Should pci_save_state(pdev) be called again here after
pci_restore_state(pdev)?

pci_restore_state() ends with dev->state_saved = false, and the
canonical pattern in other AER slot_reset implementations
(ixgbe_io_slot_reset, igb, e1000e) is restore-then-save so that
subsequent recovery cycles start from a known-good baseline.  Without
re-saving, repeated AER events on the same device would rely on stale
or partially-cleared per-cap save state.

> +		pci_wake_from_d3(pdev, false);
> +
> +		wx->do_reset(wx->netdev, false);

[Medium]

Should rtnl_lock be held around this do_reset() call?

Every other call site of wx->do_reset() runs under rtnl_lock:
wx_reset_subtask() in wx_err.c takes it explicitly, wx_set_features
and wx_update_rsc are invoked under rtnl by netdev_ops, and
wx_io_resume() takes rtnl_lock around ndo_open.

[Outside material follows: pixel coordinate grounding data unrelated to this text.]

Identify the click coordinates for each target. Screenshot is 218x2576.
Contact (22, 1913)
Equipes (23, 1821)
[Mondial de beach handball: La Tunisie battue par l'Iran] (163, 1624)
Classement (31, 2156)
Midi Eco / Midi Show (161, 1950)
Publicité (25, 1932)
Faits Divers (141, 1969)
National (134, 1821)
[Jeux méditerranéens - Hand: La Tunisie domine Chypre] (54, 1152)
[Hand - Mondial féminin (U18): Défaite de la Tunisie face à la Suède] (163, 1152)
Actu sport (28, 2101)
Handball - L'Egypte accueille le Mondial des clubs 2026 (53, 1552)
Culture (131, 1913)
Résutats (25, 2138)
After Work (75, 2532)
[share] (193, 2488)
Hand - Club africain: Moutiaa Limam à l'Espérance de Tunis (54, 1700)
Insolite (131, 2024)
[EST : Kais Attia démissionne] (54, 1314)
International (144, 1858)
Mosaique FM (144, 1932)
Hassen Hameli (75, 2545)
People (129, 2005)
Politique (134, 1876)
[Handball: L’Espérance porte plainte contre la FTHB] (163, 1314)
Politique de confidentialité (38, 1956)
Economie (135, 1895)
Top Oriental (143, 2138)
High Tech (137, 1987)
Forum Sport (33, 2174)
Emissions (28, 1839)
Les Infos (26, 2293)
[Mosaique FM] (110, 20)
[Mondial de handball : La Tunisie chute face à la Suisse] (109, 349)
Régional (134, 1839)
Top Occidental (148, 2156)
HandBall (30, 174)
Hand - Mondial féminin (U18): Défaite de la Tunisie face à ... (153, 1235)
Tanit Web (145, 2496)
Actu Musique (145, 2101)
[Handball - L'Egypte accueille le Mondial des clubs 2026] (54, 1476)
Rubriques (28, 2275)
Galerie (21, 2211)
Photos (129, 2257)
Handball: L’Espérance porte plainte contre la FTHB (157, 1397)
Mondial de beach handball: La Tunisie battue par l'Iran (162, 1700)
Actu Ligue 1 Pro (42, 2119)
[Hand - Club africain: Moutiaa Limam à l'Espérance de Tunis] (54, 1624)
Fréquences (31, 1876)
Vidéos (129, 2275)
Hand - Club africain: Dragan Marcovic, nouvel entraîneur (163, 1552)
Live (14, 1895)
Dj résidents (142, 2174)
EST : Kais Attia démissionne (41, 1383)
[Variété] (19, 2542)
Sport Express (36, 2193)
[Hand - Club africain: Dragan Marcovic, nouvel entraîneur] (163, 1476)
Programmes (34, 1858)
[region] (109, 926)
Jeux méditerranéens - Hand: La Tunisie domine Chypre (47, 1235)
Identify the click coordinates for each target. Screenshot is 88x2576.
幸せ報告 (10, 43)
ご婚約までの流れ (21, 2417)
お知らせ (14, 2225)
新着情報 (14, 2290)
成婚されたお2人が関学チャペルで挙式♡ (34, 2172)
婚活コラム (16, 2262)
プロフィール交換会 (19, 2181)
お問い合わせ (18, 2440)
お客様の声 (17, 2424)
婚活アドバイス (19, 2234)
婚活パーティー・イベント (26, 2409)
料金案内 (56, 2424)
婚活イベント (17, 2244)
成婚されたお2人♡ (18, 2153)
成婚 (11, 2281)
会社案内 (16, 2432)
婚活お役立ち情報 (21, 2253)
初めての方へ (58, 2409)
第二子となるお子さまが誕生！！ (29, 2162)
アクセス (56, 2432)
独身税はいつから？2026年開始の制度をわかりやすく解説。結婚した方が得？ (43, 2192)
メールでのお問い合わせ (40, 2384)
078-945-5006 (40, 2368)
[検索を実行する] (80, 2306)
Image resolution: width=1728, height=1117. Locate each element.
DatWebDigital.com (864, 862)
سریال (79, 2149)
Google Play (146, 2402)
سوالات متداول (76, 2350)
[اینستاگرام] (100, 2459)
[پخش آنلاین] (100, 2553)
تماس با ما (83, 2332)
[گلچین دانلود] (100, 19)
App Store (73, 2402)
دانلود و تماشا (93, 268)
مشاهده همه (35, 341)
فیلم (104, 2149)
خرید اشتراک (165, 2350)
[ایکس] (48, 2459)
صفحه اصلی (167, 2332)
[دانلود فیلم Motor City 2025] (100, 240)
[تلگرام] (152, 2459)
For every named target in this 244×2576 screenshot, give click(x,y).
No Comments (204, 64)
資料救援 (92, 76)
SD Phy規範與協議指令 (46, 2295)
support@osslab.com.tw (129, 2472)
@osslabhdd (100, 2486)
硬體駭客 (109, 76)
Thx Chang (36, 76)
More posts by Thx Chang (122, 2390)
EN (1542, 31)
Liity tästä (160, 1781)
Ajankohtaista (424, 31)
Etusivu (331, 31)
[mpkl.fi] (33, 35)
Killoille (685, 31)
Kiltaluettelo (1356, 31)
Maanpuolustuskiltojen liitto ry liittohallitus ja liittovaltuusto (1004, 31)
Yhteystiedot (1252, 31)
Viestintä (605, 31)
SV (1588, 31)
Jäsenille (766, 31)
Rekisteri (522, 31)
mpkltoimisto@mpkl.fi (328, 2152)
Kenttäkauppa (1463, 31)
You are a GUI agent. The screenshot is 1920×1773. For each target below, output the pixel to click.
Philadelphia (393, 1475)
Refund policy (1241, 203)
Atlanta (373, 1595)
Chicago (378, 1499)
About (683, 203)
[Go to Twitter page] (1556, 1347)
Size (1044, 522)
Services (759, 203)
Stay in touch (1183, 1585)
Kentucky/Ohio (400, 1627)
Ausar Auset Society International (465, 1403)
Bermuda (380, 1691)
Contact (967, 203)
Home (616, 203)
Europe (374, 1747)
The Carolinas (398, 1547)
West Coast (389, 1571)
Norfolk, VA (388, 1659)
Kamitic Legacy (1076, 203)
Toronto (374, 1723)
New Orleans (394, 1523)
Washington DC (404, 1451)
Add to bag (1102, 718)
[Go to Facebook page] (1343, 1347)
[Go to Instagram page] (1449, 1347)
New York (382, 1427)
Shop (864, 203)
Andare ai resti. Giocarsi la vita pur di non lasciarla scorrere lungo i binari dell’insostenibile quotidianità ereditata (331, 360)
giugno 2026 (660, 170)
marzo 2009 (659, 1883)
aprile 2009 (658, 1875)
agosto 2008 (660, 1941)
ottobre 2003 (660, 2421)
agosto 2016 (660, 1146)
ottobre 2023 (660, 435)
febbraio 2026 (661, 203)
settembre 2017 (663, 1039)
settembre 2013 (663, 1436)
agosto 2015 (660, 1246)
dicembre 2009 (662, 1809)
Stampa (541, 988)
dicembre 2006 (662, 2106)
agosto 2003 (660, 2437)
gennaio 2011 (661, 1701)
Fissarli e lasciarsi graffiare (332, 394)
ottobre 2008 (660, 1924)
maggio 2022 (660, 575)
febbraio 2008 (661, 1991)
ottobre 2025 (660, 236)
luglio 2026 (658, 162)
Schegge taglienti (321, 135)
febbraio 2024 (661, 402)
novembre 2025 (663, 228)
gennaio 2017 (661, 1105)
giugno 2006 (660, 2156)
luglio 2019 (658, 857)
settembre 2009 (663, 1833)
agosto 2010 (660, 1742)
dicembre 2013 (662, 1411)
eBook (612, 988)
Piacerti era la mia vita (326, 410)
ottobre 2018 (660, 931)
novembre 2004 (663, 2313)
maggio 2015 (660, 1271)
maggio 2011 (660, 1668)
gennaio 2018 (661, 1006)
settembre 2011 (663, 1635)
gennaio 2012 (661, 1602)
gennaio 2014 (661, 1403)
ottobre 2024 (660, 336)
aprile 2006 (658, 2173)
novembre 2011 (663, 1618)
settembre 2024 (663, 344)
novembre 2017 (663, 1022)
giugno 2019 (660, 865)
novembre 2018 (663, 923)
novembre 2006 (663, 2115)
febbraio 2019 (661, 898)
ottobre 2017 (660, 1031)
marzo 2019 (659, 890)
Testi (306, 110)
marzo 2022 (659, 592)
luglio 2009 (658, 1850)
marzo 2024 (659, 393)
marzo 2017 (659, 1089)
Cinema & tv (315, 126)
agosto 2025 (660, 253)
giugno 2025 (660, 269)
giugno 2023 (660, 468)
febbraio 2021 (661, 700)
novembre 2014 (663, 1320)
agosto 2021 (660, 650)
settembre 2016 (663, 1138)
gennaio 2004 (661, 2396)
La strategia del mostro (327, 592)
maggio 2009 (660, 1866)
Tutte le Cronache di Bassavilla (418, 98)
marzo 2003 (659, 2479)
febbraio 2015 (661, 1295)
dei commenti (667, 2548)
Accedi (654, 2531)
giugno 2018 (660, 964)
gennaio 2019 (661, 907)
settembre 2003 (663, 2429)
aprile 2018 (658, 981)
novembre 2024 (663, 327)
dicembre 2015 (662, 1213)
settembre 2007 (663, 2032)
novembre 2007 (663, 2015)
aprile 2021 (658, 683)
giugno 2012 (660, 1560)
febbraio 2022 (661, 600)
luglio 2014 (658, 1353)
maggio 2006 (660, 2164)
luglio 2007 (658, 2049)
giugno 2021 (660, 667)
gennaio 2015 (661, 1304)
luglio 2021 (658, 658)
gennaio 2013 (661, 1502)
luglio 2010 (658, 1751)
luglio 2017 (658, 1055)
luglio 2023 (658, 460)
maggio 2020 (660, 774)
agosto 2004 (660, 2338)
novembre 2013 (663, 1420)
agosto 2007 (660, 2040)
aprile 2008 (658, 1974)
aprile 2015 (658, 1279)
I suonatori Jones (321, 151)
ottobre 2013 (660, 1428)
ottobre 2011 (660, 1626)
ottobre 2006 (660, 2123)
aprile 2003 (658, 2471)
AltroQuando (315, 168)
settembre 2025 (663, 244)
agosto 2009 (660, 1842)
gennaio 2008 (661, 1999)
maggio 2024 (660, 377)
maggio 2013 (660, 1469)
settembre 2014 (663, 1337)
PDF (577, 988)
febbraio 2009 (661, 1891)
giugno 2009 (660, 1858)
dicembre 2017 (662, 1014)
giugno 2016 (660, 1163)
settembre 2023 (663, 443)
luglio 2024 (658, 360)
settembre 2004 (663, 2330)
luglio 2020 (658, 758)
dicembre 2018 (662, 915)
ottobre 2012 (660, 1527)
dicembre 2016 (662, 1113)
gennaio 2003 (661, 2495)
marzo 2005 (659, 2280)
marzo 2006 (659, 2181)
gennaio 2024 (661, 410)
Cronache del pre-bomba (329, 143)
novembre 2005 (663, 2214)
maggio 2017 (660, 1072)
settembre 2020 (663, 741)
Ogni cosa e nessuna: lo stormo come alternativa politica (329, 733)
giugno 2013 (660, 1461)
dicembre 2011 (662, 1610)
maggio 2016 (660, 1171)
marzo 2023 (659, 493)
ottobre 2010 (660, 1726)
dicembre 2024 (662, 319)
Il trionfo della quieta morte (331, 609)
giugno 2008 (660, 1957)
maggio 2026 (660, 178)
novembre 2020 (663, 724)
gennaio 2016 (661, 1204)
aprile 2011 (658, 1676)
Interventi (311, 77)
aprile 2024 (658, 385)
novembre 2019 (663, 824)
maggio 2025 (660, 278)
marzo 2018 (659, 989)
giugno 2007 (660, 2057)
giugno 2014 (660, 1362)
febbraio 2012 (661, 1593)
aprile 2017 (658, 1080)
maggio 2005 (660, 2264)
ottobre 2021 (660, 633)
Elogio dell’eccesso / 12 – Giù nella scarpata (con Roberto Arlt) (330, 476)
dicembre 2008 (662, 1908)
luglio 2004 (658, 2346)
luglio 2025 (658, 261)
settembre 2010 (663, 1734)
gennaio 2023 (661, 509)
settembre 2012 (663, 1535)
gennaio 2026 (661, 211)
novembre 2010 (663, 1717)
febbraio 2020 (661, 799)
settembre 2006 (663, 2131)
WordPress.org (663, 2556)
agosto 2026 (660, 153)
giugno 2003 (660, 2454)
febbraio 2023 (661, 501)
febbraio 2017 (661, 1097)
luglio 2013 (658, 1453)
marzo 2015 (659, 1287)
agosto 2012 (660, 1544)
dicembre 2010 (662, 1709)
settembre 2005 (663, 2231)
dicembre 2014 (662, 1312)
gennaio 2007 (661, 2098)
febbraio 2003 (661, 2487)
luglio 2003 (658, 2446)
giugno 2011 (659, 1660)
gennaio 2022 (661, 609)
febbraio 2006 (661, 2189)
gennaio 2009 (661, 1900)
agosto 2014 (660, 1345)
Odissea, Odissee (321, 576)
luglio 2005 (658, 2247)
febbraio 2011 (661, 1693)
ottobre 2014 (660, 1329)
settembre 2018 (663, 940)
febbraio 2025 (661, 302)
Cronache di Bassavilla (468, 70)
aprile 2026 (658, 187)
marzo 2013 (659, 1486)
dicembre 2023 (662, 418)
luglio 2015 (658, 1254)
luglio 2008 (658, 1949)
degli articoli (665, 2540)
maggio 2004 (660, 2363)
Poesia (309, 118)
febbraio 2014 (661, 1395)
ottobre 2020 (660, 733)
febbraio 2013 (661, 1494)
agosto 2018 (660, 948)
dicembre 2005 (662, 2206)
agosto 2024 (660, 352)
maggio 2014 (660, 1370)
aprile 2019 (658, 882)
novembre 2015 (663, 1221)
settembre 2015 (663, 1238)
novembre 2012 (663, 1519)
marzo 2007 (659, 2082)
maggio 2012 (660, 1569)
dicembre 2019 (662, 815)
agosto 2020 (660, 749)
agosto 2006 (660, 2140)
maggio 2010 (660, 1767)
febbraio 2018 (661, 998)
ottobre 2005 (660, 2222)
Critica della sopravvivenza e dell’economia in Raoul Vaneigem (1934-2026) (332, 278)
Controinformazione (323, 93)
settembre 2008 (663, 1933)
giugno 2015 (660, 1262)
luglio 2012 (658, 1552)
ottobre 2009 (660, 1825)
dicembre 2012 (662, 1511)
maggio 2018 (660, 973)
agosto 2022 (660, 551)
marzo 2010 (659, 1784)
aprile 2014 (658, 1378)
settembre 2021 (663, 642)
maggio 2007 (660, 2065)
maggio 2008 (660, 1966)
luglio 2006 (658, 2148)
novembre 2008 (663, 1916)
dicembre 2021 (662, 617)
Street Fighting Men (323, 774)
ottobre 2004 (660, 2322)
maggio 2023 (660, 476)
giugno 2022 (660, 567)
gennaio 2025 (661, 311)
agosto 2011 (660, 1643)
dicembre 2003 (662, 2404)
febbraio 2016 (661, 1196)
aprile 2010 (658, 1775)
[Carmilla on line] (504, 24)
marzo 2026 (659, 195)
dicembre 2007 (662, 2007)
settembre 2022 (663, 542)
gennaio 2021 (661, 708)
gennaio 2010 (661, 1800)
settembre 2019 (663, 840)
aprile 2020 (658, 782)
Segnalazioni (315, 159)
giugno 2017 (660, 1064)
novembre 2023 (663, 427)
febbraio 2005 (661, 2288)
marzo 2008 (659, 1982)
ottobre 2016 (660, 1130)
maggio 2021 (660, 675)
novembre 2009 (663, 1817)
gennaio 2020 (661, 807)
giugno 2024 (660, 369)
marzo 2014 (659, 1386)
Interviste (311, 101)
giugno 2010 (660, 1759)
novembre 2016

txgbe_do_reset -> txgbe_reset writes wx->mac_table[]
(wx_flush_sw_mac_table + wx_mac_set_default_filter) and reprograms HW
(txgbe_reset_hw, wx_start_hw); ngbe_reset also writes mac_table[].
netif_device_detach() in error_detected only clears
__LINK_STATE_PRESENT and stops TX queues — it does not block
rtnl-protected ndo callbacks (ndo_set_mac_address, ndo_set_features,
ndo_vlan_rx_add_vid, ethtool_ops).  Those userspace-triggered paths
run under rtnl_lock and would concurrently modify mac_table[] / HW
registers, racing with do_reset.

> +		result = PCI_ERS_RESULT_RECOVERED;
> +	}
> +
> +	pci_aer_clear_nonfatal_status(pdev);
> +
> +	return result;
> +}
> +
> +/**
> + * wx_io_resume - called when traffic can start flowing again.
> + * @pdev: Pointer to PCI device
> + *
> + * This callback is called when the error recovery driver tells us that
> + * its OK to resume normal operation.
> + */
> +static void wx_io_resume(struct pci_dev *pdev)
> +{
> +	struct wx *wx = pci_get_drvdata(pdev);
> +	struct net_device *netdev;
> +	int err;
> +
> +	netdev = wx->netdev;
> +	rtnl_lock();
> +	if (netif_running(netdev)) {
> +		err = netdev->netdev_ops->ndo_open(netdev);
> +		if (err) {
> +			wx_err(wx, "Failed to open netdev after reset\n");
> +			goto out;
> +		}
> +	}
> +	netif_device_attach(netdev);
> +out:
> +	rtnl_unlock();
> +}

[High]

When ndo_open() fails here, what state is the netdev left in?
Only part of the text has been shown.